Into the Forest and All the Way Through by Cynthia Pelayo is a collection of poems based on real life / true crime stories of murdered and missing American women and girls. It is heartbreaking. It’s one thing to read or write fiction that has murders — even if you are drawing from your own experience, you know the story itself is fiction. It’s another to write true crime — most of that is written in a clinical, research-forward way. Cina Pelayo goes into the heart and all the way through to your soul. I’ve not read anything quite like it.

So after all that seriousness, it seems almost stupid to talk about reading it in a bar during Valentine’s week. Johnson Bar in Paducah, Kentucky was all done up for the holiday, in reds and blacks and pinks and hearts and arrows and naughtiness and snarkiness and a nod to the heartbroken. The red lighting made the pictures kinda cool. That’s a Paloma I’m drinking — they do complex cocktails very well, but that night I was more traditional.

I am honored to call Meg Pokrass my friend. She has been my flash fiction mentor, a source of encouragement and inspiration, and a supporter when I needed a hug followed by a kick in the ass (all virtual). She lives now in Inverness, Scotland, the gateway to Loch Ness, and if Nessie is going to show herself to anyone, it’ll be Meg. They are two of a kind — mysterious, shy, beautiful and playful. Kissing the Monster Hunter is a series of flash fiction stories about a monster hunter. And love.

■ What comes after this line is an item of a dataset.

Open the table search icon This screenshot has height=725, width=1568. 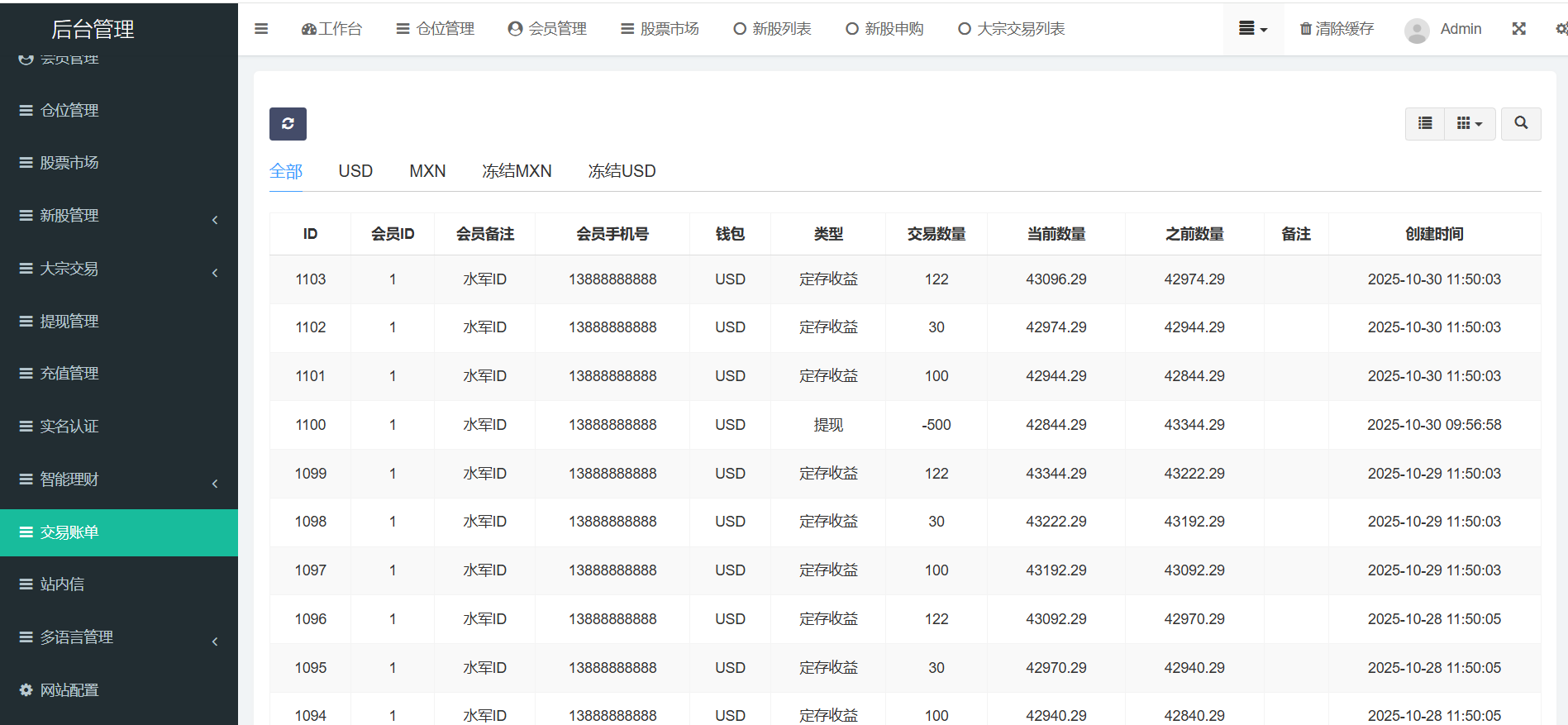tap(1520, 124)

I was at Hill Prairie Winery upstate in Oakford, Illinois. They have historic pictures of horses on the wall — Morgans, a Percheron stallion, mules, work horses, all of them previously associated with the place in days of yore — so you know I loved it. The wine in this picture is Fireside Cran-Apple Spice, which tastes like a mulled wine.

Cheers!

What I’m reading, and where I’m reading it.

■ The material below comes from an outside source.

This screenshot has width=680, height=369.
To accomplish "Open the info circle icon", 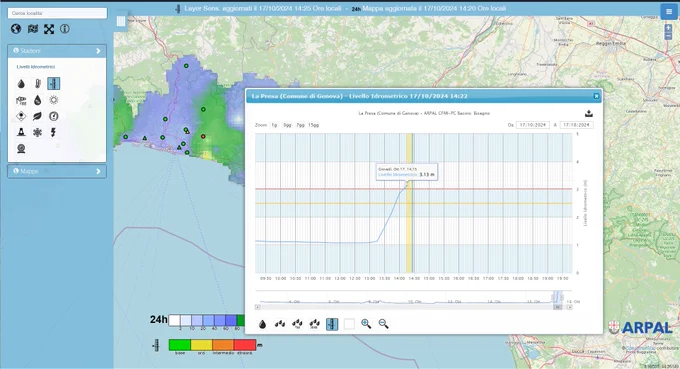I will pos(65,29).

I forgot to include this one in the last round.

Sour Candy, by Kealan Patrick Burke, a novella that had me cringing with every page. Not gross-out cringing, but “this is a nightmare and I want to wake up but also see what’s going to happen” dread cringe. In the very best way. Tragic, occasionally funny, always scary.

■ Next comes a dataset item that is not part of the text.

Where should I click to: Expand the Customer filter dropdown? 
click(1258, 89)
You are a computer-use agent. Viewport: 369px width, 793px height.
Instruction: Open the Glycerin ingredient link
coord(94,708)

This picture is a little bit of a cheat because I’m not in a bar. I do occasionally read other places! This one is a lunchtime read at Harbaugh’s Cafe. Great cover, eh?

How High We Go in the Dark by Sequoia Nagamatsu is—and I don’t say this lightly—the most important book to come out about pandemics during the Covid pandemic years. Though he started writing it well before most people in the world had ever heard of a coronavirus, this book, which begins with the discovery of a centuries-old little girl who was killed by a virus, which is soon unleashed on the modern world, is relevant in a way a book deliberately about the real pandemic probably could not be. It’s about grieving and living, about family and purpose, it’s sad, and funny, and mysterious, and philosophical. I’m blown away. Also, I get to interview the author for the SIU Alumni Magazine. Cuz he went to SIU. Where I work.

I’m at Shotgun Eddy’s in Eddyville. The outdoor stage—which, in January, is not where Tim played—features a tie-line for horses. Eddyville bills itself as the Trail Riding Capitol of Illinois, and I’m pretty sure they own that claim. And yeah, that’s a good ol’ Stag beer.

Stay tuned. I’m reading now about the Mothman.

What I’m Reading. And Where I’m Reading It.

Since my husband is a gigging singer-songwriter, I get to bars and wineries and micro-brews a whole lot. And I’m the nerd who brings a book for the occasion. Here’s what I’ve started reading this new year.

Reading now: Ragman by JG Faherty. First off, what a great title for mummy horror! At The Liquor Hut, in McLeansboro.


And earlier this year, Road of Bones by Christopher Golden at 618 Taphouse drinking a hard cider brewed in St. Louis.

And the first book of the year was The Best Horror of the Year, vol. 14 edited by Ellen Datlow. Blue Sky Vineyard, Cabernet Franc.